McLuhan, therefore, cannot suggest easy moral answers to his media problems because such a style of delivery would go absolutely unheeded.
The message is, in other words, no longer a media. Somehow McLuhan has to find a “message” or an “answer” which can be communicated where the message is currently being communicated—namely, in the media itself. He has not devised such an answer to date.
Our culture-in-transition has not yet devised for itself an intelligible alternative to the waning Indo-European logical forms of its traditional language.
III
More important, in one sense, than the impact of electrical media upon our logical and linguistic forms is the impact that it has upon our political and economic realities. Though he hesitates in this area, there can be little doubt that McLuhan sees a new kind of fascism on the horizon, one that will hide behind a facade of democratic idealism, a fascism that will control attitudes and behavior by controlling the kinds and modes of communication between people.
The breakdown of the logical forms of communication and fascism go hand in hand, for when the medium of dialogue is destroyed (language and logic) there can be no recourse but through actions associated with what is now called violence and warfare.
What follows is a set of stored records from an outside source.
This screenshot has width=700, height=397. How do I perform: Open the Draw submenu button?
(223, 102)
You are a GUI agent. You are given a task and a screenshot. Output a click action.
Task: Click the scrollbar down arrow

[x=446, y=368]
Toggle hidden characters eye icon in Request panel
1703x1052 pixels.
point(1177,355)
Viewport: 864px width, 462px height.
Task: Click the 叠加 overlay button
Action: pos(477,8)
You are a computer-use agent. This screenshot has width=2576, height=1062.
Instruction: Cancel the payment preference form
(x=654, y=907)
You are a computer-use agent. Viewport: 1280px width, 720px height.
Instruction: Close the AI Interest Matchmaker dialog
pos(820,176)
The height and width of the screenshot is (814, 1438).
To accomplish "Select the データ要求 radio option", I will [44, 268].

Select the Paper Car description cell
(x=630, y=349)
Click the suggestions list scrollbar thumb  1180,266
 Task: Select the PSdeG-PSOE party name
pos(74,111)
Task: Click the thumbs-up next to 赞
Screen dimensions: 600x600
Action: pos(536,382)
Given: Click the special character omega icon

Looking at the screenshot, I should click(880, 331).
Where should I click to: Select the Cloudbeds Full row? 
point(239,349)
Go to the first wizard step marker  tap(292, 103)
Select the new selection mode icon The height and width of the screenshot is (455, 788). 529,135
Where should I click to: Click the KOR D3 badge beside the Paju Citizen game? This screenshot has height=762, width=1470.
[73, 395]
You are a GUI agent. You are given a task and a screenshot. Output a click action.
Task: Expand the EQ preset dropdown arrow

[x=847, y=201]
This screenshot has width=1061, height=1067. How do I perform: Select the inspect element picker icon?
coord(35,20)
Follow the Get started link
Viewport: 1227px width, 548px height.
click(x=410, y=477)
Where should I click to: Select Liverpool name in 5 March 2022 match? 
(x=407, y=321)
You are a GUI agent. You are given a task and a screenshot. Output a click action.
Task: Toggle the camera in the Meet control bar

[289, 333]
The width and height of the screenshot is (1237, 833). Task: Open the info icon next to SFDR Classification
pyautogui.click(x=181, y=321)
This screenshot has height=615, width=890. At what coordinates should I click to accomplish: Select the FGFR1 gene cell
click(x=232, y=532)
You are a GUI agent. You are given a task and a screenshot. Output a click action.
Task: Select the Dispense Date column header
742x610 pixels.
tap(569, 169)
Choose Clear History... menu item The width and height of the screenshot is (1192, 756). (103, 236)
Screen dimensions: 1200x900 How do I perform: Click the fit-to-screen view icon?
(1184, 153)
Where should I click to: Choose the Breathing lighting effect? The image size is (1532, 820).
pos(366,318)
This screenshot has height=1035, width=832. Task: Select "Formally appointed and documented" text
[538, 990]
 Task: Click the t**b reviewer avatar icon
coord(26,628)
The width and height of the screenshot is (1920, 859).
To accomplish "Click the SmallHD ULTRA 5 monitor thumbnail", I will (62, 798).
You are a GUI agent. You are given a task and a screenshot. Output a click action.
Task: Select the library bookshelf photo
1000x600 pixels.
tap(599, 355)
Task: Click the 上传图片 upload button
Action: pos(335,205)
Without an agreed upon mode of language by which disputes can be arbitrated, there can be no dialogue except in hand to hand combat, a willfulness that leaves no room for mercy, justice, and pity, which are, in the end, synthetic categories hewn out of a passion for peace, order, and democracy.
IV
The media explosion has been accidental. The revolutionary side effects of electrical technology were not foreseen. The sudden explosion of electric technology has been wildly important nonetheless. The first human reaction to the new bombardment of information forms was one of self-protection, the flight into individual apathy, or into tribalization for the purposes of warding off undesired information, for responding only to certain specialized kinds of media, e.g. art movies but not television.
Though tribalization (whether it be in returning to the family in the suburbs, or forming hippie clans) is superficially a satisfactory reaction to the incredible and absurd bombardment of modern media, we must respond, as McLuhan does, by stating that a fragmentalized group of subcultures each responding to their own media provides only the minimal basis for a certain level of cultural development. It does not provide any means for overwhelming or checking the unwieldy growth of existing political and economic forces. The fragmentalization of a people via media is just another way of maintaining the status quo, of keeping people divided and conquered.
V
In short, McLuhan envisions that we are in a kind of culture in which “rationality” is quickly being reduced to an absurdity, in which people are struggling for an alternative mode of “rational” behavior while being simultaneously bombarded by intrinsically frustrating forms of contradicting social information. The result veers more and more toward inadvertent fascism, toward thought control, toward a spurious and possibly successful individualism on a cultural level, but an absolute political impotence and an economic dependence upon the monolithic forces that dominate and control the media.